Distributed data workflows: PySpark vs Dask Офлайн 2021

Доклад отклонён

Тезисы

Apache Spark is a popular distributed computing tool for tabular datasets that is growing to become a dominant name in Big Data analysis today. Dask has several elements that appear to intersect this space and we are often asked, “How does Dask compare with Spark?”

This talk attempts to clear this by providing real-life use cases solved using both and walk-through numerous benchmarks done on Petabyte scale data.

Vaibhav Srivastav

Deloitte Consulting LLP

Vaibhav is a Data Scientist working with Deloitte Consulting LLP, He works with Fortune Technology 10 clients to help them make data-driven (profitable) decisions.

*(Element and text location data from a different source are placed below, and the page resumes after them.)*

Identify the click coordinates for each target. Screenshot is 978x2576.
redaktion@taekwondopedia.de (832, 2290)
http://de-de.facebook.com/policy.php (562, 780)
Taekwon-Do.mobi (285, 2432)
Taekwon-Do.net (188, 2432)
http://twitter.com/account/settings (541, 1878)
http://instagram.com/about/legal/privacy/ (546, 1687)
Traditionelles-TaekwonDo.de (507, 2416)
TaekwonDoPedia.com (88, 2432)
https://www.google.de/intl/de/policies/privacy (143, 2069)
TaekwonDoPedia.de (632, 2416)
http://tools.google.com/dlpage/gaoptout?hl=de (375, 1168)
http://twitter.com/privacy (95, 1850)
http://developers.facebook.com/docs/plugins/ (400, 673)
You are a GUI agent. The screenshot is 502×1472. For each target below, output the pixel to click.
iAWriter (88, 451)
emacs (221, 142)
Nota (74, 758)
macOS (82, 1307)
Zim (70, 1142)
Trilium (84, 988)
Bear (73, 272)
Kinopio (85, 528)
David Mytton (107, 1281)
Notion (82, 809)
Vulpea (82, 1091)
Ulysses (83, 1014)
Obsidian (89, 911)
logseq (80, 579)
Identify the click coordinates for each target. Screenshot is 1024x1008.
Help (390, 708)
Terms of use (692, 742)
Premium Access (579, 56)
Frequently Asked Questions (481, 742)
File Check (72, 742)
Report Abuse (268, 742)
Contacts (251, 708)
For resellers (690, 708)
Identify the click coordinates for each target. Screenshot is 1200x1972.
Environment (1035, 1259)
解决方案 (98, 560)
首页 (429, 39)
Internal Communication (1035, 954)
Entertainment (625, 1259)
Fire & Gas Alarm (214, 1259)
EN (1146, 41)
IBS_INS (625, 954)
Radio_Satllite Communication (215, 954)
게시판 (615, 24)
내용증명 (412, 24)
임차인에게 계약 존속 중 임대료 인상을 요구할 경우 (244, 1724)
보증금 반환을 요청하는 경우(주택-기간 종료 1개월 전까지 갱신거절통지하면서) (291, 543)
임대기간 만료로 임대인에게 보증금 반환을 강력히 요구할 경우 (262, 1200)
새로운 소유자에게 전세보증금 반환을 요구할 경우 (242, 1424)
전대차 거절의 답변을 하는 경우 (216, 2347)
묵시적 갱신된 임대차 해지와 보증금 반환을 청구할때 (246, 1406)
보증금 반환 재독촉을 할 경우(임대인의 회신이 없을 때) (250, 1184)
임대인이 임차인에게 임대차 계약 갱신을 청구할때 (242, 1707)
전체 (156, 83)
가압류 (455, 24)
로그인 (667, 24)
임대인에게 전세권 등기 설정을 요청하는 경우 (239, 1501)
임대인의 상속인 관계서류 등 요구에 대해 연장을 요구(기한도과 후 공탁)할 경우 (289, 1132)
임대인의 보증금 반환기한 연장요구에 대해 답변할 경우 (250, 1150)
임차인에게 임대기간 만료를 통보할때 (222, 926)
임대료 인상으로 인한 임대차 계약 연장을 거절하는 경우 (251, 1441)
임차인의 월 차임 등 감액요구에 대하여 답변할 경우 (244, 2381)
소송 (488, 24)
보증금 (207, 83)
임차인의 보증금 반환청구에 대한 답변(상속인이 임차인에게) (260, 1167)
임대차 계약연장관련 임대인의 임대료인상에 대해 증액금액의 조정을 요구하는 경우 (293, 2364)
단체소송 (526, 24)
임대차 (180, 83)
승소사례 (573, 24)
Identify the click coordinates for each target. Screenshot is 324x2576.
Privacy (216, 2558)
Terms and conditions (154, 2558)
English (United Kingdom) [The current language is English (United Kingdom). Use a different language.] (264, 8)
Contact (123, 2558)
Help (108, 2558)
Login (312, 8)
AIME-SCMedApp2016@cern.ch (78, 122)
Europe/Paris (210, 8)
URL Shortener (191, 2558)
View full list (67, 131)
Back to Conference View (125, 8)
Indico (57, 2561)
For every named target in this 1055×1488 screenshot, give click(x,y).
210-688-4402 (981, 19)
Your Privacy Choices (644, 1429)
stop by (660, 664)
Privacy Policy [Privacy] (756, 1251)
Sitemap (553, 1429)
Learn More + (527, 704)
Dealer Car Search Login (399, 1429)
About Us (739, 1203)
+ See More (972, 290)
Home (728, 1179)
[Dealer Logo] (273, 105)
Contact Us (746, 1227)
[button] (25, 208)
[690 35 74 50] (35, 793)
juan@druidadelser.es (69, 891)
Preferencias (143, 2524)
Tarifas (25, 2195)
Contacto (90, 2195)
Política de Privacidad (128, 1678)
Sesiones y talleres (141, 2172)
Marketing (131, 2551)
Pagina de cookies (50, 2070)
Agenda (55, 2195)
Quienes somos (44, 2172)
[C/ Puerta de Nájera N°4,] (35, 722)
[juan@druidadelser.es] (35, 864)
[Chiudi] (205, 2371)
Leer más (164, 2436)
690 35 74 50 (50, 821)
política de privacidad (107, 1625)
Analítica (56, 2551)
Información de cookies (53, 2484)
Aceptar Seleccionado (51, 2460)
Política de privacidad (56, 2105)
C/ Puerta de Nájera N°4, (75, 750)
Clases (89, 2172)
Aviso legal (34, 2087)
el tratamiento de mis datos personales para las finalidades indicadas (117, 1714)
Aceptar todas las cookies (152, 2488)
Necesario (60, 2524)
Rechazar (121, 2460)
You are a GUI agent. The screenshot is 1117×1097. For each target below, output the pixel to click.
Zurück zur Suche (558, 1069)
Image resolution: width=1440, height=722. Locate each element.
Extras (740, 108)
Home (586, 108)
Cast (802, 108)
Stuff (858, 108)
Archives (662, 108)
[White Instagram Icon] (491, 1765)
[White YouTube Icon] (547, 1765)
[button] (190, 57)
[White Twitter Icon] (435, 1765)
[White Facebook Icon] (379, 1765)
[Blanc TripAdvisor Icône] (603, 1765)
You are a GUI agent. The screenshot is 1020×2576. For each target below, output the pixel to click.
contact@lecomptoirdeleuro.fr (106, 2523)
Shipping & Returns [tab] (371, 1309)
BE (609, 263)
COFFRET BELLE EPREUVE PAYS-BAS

In his surplus time he serves as a Subject Matter Expert on Google Cloud Platform to help build scalable, resilient and fault tolerant cloud workflows.

Prior to this he has worked with startups across India to build Social Media Analytics Dashboards, Chatbots, Recommendation Engines and Forecasting Models.

His core interests lie in Natural Language Processing, Machine Learning/ Statistics and Cloud based Product development.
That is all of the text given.